IVG – 10 anos após aprovada a lei, o tema continua tabu.


IVG – significa Interrupção Voluntária de Gravidez, outra forma de dizer Aborto. Interrupção de Gravidez significa que se interrompe um processo biológico que provavelmente terminaria numa vida. Voluntária significa que a pessoa que está grávida, neste caso a Mulher o faz através de um procedimento médico e por sua livre vontade.

Gustav Klimt
Tema tabu, controverso, que gera movimentos prós e contras, que gera discussões médicas, éticas, sociais, e muitas mais. E tabu, porque uma mulher que faz uma IVG não o vai contar a toda a gente, tal como faria se tivesse feito uma operação a uma apendicite. Porque não é uma decisão fácil. Porque não é mesmo nada fácil. Porque é uma das opções mais dolorosas na vida de uma Mulher. 

Porque pode deixar marcas psicológicas e emocionais  para o resto da vida. E porque vem carregada de culpa, de vergonha e de um monte de sentimentos negativos que durante séculos foram incutidos nas mulheres.
Não vou lançar a discussão do pro ou contra. Vou contar-vos um pouco de história e algumas histórias.

 Cada uma de nós mulheres tem a sua.


Faz agora dez anos que “Na votação final global na Assembleia da República, a nova lei do aborto foi aprovada com os votos a favor da esquerda e de 21 deputados do PSD. As propostas da direita que visavam condicionar a tomada de decisão da mulher foram rejeitadas. O novo diploma despenaliza o aborto até às 10 semanas de gravidez e vem assim mudar uma legislação que já tinha 23 anos. Esta lei diz que desde há dez anos que o aborto não é punível (ou seja que antigamente era crime e ia-se para a prisão). Diz a Lei que não é crime se:

     -  Constituir o único meio de remover perigo de morte ou de grave e irreversível lesão para o corpo ou para a saúde física ou psíquica da mulher grávida;


      - Se mostrar indicada para evitar perigo de morte ou de grave e duradoura lesão para o corpo ou para a saúde física ou psíquica da mulher grávida, e for realizada nas primeiras 12 semanas de gravidez;

      - Houver seguros motivos para prever que o nascituro virá a sofrer, de forma incurável, de grave doença ou malformação, e for realizada nas primeiras 16 semanas de gravidez; ou
a
       -Houver sérios indícios de que a gravidez resultou de crime contra a liberdade e autodeterminação sexual, e for realizada nas primeiras 12 semanas de gravidez.

Pedido de tarefa A: Explique, com base no excerto sobre a IVG, por que razão o tema é apresentado como tabu.
Pedido de tarefa B: Segundo o excerto sobre a IVG, até quantas semanas de gravidez o novo diploma despenaliza o aborto?
Pedido de tarefa C: Traduza para inglês a frase "Cada uma de nós mulheres tem a sua.", retirada do excerto sobre a IVG.

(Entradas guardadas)
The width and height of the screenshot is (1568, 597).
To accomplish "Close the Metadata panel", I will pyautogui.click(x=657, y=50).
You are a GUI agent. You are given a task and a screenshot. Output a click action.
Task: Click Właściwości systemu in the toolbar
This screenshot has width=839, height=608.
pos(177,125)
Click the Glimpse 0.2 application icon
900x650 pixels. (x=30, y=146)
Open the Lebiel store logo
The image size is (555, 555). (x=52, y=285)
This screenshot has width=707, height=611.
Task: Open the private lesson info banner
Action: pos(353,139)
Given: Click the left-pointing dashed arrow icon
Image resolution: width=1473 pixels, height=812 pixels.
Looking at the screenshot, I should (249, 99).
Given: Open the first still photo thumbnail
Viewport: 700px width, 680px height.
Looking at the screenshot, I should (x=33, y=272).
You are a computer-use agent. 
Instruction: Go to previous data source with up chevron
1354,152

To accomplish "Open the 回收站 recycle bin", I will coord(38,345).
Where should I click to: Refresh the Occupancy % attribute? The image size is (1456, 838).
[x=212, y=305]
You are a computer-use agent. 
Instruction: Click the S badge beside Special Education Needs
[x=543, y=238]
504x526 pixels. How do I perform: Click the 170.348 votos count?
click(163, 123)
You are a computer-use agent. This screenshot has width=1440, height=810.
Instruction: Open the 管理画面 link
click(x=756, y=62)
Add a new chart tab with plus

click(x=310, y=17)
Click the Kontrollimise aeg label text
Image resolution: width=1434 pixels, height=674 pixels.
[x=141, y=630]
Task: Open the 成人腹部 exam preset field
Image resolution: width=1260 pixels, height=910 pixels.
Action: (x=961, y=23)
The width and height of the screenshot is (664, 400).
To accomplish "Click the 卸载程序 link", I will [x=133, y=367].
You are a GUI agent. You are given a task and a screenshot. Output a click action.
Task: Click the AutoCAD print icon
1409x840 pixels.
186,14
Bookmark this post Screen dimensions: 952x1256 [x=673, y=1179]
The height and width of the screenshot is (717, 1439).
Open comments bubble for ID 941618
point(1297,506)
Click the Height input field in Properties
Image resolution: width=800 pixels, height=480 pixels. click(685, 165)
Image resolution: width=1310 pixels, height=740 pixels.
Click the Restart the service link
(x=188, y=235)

Resolução detalhada A: Uma mulher que faz uma IVG não o conta a toda a gente, como faria depois de uma operação à apendicite. A decisão não é nada fácil e é uma das opções mais dolorosas na vida de uma mulher. Pode ainda deixar marcas psicológicas e emocionais para o resto da vida e vem carregada de culpa, de vergonha e de sentimentos negativos incutidos nas mulheres durante séculos.

Resolução detalhada B: Até às 10 semanas de gravidez.

Resolução detalhada C: Each of us women has her own.